But in the Kamala Harris-Steve Cooley Attorney General marathon, we may be heading for an even tighter finish. The latest numbers from the Secretary of State's election site puts Harris at 4,100,656 votes and Cooley at 4,085,457. That's a .2 percent margin, close enough for the eventual loser to demand a recount. Adding to the drama is the topsy-turvy manner of the vote tally (Cooley actually gave a victory speech on election night) and the fact that Cooley is the lone hope for Republicans to avoid a statewide shutout this November in what has been the Year of the Republican across most of the rest of the country. From a San Francisco Chronicle article, Nov 9:

Polls had showed the two district attorneys locked in a one-point race the week before the election. Longtime political observer Barbara O'Connor said the closeness of the contest for a state office might be unprecedented in California.

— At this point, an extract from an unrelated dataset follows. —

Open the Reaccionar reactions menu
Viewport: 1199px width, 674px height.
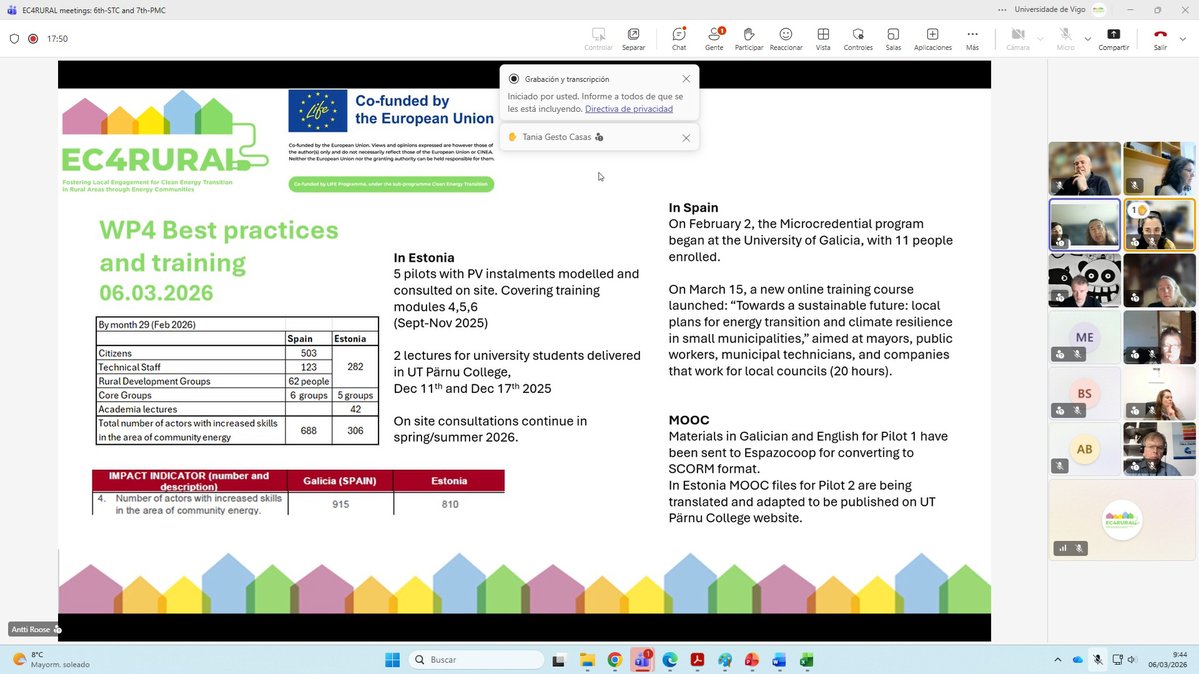[785, 35]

"This is highly unusual. ... In 30 years, I can't think of any other races like this," said O'Connor, a Cal State Sacramento political communications professor emerita.

The tightness of the race is particularly interesting, she said, because Democrats easily won the rest of the statewide offices. However, given the polling, "I'm not really surprised," O'Connor said, "but it is painful for it to go on this long."

Painful indeed. These days -- and by that I mean the last 3,000 years -- the vast majority of people tend to think of politicians as 70% ego, 20 % ambition, and 10% hair styling. But somewhere in that make-up is also some portion of humanity. To that end, Scott Shafer recently interviewed Steve Westly about what it was like emotionally to get snagged on this type of nailbiting vote count, and what the candidates who do face from a logistical standpoint.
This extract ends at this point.